Но в пустыне и степях более или менее обильную пищу им доставляют только колосья немногих видов трав, и совершенно непонятно, каким образом им удается здесь наполнить свой обширный зоб. Я не знаю, едят ли они насекомых; насколько мне помнится, я всегда находил в их желудке одни только зерна.
В южной Европе и северной Африке рябки размножаются в начале дождливого времени года, заменяющего здесь весну; в южной Индии, по словам Жердона, период размножения приходится на месяцы между декабрем и маем, а в средней Индии он начинается несколько позже.
Жердон утверждает, что кладка состоит из трех или четырех яиц*.
* Обычно в кладках рябков три яйца, довольно часто находили гнезда с двумя яйцами, четыре яйца в гнезде встречаются исключительно редко.
По описанию арабов гнездо рябков представляет незначительное углубление, вырытое в песке и не снабженное никакой подстилкой. Ирби замечает, что яйца рябков были найдены им в местности, совершенно лишенной деревьев и что они лежали прямо на песке, так что собственно нельзя и говорить о настоящем гнезде. Яйцо чернобрюхого рябка имеет 48 мм в длину, яйцо его белобрюхого родича – 44 мм; поперечник яиц их равняется 32-28 мм.
Злейшим врагом рябков, как и многих других птиц, является человек. Я слышал, что им опасен сокол, а ночью также степная лисица. Пока они еще не сделались пугливыми, добыть их бывает нетрудно, так как обыкновенно они слишком полагаются на свою подражательную окраску. Я помню, что однажды убил 14 штук одним выстрелом.
Совсем иначе держат себя рябки в тех местах, где их сильно преследуют; здесь, чтобы охотиться на них, приходится отыскивать место, куда они летают на водопой, и поджидать в засаде.
«Так как испанцы любят мясо рябков, – говорит брат мой Рейнгольд, – то этих птиц всячески преследуют, и они становятся, вследствие этого, очень пугливыми и осторожными.
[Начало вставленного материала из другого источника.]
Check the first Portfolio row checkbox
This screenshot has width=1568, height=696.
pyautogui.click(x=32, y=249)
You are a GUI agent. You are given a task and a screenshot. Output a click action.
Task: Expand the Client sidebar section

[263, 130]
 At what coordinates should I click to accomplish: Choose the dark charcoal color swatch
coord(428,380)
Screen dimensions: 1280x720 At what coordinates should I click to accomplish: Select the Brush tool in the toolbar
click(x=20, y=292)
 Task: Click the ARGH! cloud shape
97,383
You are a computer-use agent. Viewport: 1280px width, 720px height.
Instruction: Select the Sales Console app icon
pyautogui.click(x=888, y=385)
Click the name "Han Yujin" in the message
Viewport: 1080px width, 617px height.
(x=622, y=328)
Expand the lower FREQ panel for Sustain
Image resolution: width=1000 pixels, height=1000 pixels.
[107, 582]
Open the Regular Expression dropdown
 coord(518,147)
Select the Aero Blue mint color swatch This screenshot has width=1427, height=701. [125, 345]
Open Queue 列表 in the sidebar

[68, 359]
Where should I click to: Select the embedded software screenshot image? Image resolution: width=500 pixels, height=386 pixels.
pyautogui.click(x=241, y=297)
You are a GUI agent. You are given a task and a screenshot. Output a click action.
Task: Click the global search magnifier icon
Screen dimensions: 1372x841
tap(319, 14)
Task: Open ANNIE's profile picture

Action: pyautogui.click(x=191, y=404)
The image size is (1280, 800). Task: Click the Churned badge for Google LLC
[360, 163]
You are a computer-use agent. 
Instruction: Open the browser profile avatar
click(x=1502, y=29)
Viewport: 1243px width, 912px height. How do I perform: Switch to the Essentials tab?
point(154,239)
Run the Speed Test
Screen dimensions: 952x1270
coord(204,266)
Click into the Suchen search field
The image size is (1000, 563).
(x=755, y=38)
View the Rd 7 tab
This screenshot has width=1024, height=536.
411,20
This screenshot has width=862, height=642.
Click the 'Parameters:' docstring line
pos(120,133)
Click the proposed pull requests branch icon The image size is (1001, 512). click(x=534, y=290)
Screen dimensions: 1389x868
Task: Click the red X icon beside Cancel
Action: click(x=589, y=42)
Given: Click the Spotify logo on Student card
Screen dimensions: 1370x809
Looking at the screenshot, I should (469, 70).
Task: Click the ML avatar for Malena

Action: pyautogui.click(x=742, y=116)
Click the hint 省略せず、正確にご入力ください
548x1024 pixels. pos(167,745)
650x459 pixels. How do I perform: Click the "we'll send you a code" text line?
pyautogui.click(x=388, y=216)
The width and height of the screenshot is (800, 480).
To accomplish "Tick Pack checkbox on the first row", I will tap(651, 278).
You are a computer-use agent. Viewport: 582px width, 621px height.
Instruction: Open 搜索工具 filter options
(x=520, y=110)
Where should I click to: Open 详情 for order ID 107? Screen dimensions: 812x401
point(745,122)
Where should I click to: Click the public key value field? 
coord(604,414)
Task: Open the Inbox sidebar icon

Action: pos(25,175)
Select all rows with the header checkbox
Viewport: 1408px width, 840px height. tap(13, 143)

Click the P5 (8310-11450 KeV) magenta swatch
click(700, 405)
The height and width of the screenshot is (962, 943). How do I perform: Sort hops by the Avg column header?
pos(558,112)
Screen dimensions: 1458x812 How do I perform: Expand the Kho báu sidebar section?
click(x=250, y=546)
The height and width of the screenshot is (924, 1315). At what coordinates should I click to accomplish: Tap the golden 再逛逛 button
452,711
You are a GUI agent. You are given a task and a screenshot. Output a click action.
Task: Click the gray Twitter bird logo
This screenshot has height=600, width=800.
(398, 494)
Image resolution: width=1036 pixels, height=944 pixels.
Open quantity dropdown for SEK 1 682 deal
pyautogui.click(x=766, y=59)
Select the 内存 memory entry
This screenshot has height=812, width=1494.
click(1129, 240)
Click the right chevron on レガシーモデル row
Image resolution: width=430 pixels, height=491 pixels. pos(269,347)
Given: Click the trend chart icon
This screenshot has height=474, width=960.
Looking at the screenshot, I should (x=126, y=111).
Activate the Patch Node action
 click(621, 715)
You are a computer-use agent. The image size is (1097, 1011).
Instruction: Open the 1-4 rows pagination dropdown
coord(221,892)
Их стреляют всегда из засады на тех местах, куда они летают на водопой».
Ловля рябков, по-видимому, выгоднее охоты на них с ружьем. «Рябки, – говорит Болле, – благодаря своим коротким ножкам, никогда не переступают добровольно через более или менее крупные камни, а всего охотнее бегают по совершенно ровным местам. Поэтому, если устроить им дорогу к воде, расположить камни в два ряда так, чтобы между ними оставался проход, как раз достаточно широкий, чтобы по нему могла пройти рябок, и укрепить на этой дороге несколько петель, то многие из птиц попадаются живьем».
В неволе эти обыкновенно пугливые птицы становятся очень ручными. «Я содержал, – рассказывает мой брат, – пару рябков в своей комнате больше года. Большую часть дня они проводили вне клетки, бегая на свободе, и им не приходило в голову улететь через открытое окно, хотя они взлетали на стол, бегали по нему, подбирали крошки или ели у меня из рук. Рано утром меня будил самец своим криком, очень напоминающим воркование голубя; часто я слышал этот крик и ночью, из чего можно заключить, что рябки и на свободе бодрствуют по ночам.
Очень забавно было смотреть, как самка, после того как она вполне ознакомилась со своим местом заключения и всем окружающим, обращалась с незнакомыми людьми и животными. Если к ней подходил кто-нибудь незнакомый, то она оттопыривала головные и спинные перья, издавала сердитое «гур-гур-гур» и, вытянув шею, направлялась на пришельца, а если он не отступал, то клевала его в ноги или руки, награждая при этом сильными ударами крыльев. Собак и кошек она всегда прогоняла таким образом из комнаты.
Самец реже вел себя так воинственно и только, если его загоняли совсем в угол, защищался клювом и крыльями. С другими птицами мои рябки жили в мире. Я держал их вместе с жаворонками, дроздами и другими маленькими птицами и никогда не случалось, чтобы они поссорились или чтобы рябки воспользовались правом сильного».
Чернобрюхие рябки, которых я содержал, без всякого неудобства или вреда для здоровья переносили холод в 25 градусов по Цельсию. Гораздо вреднее холода для них сырость. К дождю они очень чувствительны, и потому в дождливые дни их следует держать в закрытом помещении, так как они слишком глупы для того, чтобы войти в клетку, в которой ночуют, и спрятаться в ней от дождя.